The sociological definitions of law reject the idea of legal right. They view law as a product of the society. According to Duguit, “Law is essentially and exclusively as a social fact.” Ehrlich defined law as “norms which govern social life within a given society.” Roscoe Pound regarded law as “a social institution to satisfy social needs.”

4. Realistic Definitions

Legal Realism is considered to be a branch of the sociological approach. The realistic definitions are mostly unconcerned with the ends of the law. The “realists” aim to study the actual workings of law and reject the traditional definitions which regard enacted law as the only true law.

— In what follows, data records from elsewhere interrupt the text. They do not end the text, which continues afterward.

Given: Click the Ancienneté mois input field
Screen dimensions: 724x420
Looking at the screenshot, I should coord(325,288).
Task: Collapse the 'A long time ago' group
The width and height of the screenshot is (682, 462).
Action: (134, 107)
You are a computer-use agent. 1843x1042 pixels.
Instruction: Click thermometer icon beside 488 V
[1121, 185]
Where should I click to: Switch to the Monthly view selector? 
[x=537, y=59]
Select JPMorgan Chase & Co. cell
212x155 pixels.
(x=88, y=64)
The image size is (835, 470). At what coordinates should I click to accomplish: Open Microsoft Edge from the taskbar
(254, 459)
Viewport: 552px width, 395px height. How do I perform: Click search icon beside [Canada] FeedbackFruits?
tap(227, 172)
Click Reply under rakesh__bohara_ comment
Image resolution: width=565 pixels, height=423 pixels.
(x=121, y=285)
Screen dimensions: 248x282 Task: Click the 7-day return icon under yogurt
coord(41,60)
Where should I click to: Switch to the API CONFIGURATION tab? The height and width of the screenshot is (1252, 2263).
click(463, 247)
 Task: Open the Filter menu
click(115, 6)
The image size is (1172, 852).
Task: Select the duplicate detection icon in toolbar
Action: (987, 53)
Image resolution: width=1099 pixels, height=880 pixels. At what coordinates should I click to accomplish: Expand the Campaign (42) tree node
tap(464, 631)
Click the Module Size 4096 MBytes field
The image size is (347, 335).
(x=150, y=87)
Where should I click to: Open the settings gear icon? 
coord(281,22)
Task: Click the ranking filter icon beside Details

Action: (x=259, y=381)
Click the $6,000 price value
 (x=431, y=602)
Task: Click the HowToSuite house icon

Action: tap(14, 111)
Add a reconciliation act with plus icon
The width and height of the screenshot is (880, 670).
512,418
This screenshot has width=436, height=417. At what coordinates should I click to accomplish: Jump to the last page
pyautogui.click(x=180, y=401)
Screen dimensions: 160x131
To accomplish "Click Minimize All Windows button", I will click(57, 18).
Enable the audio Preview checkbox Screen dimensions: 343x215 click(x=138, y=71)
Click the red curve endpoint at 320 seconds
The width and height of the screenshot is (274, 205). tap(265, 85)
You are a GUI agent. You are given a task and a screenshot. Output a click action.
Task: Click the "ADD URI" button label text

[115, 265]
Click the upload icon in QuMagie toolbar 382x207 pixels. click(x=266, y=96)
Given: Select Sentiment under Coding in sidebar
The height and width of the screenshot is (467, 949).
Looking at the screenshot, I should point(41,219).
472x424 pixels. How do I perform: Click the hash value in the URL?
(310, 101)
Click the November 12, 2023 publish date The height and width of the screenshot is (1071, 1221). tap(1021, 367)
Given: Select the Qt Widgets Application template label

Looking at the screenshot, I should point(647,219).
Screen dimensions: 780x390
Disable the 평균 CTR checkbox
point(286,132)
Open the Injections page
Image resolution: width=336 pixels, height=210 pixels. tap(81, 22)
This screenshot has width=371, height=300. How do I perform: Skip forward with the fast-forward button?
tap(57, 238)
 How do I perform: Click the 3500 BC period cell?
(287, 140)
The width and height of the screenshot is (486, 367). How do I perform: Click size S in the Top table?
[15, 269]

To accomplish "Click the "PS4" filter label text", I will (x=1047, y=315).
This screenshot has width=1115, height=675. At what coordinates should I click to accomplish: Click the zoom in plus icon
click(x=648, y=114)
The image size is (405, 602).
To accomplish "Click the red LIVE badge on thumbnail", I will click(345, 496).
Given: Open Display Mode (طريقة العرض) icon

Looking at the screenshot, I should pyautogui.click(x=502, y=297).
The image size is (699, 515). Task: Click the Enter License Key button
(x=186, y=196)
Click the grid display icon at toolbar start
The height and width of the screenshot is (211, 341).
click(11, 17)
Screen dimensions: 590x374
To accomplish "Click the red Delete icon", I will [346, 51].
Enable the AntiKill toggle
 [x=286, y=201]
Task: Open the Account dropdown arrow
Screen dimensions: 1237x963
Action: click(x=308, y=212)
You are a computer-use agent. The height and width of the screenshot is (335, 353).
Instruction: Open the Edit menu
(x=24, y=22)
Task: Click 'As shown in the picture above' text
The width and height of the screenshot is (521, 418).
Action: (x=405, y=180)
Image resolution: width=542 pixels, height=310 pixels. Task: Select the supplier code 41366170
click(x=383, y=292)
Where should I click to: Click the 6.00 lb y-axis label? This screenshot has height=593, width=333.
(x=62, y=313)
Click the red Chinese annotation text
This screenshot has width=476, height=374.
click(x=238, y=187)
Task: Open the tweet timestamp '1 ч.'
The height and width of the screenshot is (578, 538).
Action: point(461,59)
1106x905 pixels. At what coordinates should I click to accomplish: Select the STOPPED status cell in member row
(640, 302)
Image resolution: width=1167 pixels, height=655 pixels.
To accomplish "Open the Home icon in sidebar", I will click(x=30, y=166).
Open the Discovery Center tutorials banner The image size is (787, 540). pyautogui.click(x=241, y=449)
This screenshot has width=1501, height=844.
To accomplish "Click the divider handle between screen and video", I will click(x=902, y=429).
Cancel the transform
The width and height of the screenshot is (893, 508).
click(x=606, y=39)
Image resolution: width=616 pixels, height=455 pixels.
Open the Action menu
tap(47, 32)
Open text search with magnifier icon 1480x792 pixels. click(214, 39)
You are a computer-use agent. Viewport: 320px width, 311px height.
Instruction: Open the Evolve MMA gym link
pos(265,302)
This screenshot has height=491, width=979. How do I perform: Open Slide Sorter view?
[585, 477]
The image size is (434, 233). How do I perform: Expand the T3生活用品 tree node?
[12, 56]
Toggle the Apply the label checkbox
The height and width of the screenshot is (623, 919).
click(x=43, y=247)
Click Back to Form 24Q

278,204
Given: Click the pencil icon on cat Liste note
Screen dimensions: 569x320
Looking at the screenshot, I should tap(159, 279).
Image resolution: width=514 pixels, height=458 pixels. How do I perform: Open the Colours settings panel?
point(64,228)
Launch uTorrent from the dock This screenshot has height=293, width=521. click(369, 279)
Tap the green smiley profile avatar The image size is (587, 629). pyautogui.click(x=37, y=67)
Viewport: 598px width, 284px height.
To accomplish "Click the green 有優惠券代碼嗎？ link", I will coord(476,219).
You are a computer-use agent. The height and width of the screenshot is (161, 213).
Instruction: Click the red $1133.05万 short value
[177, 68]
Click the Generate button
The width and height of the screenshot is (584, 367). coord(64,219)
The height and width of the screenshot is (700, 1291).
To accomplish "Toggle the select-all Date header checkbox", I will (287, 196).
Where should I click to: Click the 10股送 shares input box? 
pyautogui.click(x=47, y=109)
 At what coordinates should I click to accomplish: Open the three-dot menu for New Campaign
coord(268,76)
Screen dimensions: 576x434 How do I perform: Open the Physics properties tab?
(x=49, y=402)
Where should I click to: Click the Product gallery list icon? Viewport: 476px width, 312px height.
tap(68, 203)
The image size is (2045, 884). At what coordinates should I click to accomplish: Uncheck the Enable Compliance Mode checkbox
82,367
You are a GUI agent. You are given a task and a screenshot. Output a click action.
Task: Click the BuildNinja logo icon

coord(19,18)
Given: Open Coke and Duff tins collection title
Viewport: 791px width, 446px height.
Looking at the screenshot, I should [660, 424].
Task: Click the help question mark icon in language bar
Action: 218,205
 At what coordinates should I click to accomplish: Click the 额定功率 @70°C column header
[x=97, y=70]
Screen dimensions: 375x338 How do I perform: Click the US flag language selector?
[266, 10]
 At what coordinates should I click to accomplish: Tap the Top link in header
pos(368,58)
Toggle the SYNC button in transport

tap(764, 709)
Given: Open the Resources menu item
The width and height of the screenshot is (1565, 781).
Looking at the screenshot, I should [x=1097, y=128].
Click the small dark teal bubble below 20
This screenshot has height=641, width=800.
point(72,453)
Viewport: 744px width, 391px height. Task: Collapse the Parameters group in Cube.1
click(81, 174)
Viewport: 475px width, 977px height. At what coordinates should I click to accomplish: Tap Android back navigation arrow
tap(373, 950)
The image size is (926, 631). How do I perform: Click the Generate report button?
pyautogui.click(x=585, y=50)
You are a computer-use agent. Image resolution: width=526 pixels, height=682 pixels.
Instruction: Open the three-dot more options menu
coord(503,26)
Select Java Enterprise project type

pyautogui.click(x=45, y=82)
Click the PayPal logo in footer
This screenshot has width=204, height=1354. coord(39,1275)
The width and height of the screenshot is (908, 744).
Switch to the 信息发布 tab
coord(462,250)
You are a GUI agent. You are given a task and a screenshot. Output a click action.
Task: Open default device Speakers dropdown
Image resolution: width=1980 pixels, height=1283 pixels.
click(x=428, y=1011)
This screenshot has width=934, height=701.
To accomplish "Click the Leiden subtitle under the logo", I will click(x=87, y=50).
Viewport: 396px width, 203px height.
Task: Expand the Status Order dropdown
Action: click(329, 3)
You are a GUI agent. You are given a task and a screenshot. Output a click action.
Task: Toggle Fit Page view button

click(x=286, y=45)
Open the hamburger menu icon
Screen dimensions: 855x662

Holmes J., a noted American realist, regarded law as “prophecies” of what the courts will do. The realistic definitions of law are mainly concerned with litigation and judge-made law. According to them, “formal law is simply a guess as to what the courts would decide and law is what the courts actually decide.”

Nature of Law

From the various definitions of law, its nature can be deduced as follows:

  1. Law is a Social and a Normative Science- The primary aim of the law is to regulate human conduct. It has been introduced to maintain order in the society. Thus, law is essentially a social science and is normative in nature since it lays down rules for human conduct.
  2. Law is Dynamic in nature- An essential element of law is its dynamic nature. According to the Supreme Court of India, “Greatest virtue of Law is its Adaptability and Flexibility.”[1]
  3. Law is Territorial in nature- The enforcement of a law is limited to the territory of a State. Different states around the world have their own legal system and laws. An act which is a crime in State A might be considered to be righteous in State B. Modern legal systems have introduced the concept of extra-territorial law whereby certain laws may be enforced even outside the territory of the Sate. The concept of extra-territorial laws has been recognized by the Indian Legal System as well.[2]

References

  1. V. D. Mahajan, ‘Jurisprudence and Legal Theory’, Fifth Edition, Eastern Book Company.
  2. W. Friedmann, ‘Legal Theory’, Fifth Edition, Sweet & Maxwell (South Asian Edition).

[1] Balbir Kaur and Anr. v. Steel Authority of India & Ors., (2000) 6 SCC 493.

[2] See Mobarik Ali Ahmed v. State of Bombay, AIR 1957 SC 857.